The latest events are a replay of Afghanistan’s recent history, only the speed at which they have transpired is a surprise

August 16, 2021 / 17:26 IST
National state flags of Afghanistan and Taliban together (Source: ShutterStock)

On Sunday, as India celebrated its 75th Independence Day, the Taliban wrested control of Kabul, turning another page in Afghanistan’s history of chaos and conflict and triggering dire predictions of more bloodshed and strife.

To experienced observers of Afghanistan, the events that have transpired would only have brought a sense of déjà vu. After all, they have seen it all happen before. Only the rapidity with which the Islamist militia captured the Afghan capital after overrunning one major city after another – Mazar-i-Sharif, Herat, Kandahar and Jalalabad – in a matter of days would have been a surprise.

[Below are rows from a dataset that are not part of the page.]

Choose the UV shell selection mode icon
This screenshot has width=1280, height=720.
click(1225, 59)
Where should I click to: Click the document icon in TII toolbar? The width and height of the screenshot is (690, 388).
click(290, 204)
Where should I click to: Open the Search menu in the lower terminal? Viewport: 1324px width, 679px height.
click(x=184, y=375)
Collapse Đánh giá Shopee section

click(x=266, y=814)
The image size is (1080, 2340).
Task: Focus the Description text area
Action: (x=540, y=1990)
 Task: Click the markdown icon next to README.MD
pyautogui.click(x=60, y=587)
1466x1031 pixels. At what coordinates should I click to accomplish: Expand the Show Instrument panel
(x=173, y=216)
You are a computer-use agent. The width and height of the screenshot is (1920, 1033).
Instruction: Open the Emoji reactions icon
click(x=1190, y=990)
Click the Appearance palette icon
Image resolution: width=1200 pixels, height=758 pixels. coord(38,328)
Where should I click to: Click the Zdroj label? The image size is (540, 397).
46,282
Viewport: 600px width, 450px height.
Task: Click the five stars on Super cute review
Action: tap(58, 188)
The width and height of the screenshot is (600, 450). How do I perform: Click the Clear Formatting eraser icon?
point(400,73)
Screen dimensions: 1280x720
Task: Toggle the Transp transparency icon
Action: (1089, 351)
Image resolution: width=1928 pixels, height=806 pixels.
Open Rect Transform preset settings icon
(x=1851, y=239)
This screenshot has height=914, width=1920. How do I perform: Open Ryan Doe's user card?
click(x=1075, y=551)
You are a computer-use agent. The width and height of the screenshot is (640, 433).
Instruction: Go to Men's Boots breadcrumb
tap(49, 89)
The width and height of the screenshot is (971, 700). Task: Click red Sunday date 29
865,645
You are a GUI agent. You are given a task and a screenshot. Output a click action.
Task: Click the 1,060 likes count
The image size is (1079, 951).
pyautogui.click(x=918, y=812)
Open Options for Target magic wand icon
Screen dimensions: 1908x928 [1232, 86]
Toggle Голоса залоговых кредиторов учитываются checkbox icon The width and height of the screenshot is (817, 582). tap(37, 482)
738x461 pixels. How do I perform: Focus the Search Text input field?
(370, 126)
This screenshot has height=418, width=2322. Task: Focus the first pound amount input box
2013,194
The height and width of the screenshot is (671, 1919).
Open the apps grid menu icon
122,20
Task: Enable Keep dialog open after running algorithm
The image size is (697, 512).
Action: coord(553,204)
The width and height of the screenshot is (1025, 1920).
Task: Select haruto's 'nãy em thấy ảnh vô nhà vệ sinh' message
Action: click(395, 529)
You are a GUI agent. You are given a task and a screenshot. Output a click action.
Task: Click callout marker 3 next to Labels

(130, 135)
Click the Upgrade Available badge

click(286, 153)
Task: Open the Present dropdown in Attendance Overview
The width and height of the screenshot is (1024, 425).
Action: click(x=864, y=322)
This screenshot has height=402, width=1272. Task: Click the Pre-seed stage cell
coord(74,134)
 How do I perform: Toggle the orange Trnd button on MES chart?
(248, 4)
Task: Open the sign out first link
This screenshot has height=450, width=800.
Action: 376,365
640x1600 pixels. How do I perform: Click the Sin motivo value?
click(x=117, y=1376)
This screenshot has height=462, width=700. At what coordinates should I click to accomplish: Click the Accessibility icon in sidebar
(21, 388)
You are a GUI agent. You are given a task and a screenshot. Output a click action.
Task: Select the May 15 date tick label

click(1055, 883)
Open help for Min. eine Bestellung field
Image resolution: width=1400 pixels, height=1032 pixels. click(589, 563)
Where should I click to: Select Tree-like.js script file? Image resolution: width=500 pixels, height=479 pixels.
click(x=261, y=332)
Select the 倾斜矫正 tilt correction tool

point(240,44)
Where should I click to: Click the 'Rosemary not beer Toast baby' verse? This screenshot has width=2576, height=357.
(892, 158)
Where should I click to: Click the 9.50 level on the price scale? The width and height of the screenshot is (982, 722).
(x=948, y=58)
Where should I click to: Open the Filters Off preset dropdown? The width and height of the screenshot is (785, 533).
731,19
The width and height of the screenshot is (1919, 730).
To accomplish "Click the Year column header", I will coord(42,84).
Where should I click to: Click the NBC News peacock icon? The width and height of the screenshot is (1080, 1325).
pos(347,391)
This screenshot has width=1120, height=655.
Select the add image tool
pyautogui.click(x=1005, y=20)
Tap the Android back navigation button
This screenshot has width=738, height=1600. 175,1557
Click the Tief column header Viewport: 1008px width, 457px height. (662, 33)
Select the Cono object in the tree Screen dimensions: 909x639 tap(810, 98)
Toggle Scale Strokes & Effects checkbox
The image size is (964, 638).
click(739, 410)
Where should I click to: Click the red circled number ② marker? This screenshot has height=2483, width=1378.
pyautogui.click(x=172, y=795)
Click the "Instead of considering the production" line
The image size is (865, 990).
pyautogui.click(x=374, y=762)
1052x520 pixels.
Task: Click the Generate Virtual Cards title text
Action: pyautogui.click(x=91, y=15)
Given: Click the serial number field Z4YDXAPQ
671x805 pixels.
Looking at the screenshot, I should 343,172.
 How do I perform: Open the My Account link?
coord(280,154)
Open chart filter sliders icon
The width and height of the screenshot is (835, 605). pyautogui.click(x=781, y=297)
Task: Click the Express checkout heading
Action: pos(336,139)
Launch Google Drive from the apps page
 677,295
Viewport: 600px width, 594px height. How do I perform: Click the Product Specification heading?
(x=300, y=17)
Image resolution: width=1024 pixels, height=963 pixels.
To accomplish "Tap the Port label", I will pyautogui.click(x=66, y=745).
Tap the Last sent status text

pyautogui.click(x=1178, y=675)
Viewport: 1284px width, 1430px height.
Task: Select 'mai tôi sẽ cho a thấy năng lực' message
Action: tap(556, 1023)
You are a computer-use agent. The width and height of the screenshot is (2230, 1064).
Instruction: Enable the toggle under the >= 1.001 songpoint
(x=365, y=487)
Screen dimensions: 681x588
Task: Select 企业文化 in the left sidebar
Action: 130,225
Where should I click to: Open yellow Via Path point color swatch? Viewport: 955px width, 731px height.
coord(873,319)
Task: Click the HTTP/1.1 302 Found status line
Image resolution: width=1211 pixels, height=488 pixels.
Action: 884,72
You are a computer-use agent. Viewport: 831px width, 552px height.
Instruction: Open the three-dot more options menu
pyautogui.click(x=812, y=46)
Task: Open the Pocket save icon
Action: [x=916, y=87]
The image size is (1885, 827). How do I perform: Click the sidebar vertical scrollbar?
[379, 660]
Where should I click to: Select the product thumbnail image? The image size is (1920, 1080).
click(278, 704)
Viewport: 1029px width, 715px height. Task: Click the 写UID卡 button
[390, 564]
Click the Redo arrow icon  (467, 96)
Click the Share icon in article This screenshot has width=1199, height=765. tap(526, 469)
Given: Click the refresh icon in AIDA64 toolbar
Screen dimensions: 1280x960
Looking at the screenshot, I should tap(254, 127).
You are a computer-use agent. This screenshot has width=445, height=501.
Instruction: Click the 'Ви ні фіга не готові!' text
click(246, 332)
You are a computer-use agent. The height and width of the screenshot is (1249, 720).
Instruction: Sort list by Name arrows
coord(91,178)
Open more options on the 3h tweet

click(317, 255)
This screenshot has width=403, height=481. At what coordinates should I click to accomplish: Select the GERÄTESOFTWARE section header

Also Read: What the Taliban victory in Afghanistan means for India and the world, explained

When troops of the then Soviet Union started pulling out of Afghanistan in May 1988, questions were asked too and ominous predictions made about the future of Afghanistan, under a Communist regime at the time and wracked by a 10-year civil war.

The fate of the regime led by Najibullah was sealed when the Soviet Union, itself embroiled in chaos, disintegrated in 1991. In a matter of months, the Communist regime collapsed and Mujahideen fighters overran Kabul. Najibullah found refuge in the United Nations compound, from where he dragged out, brutally tortured and killed by the Taliban which toppled the Mujahideen from power in 1996.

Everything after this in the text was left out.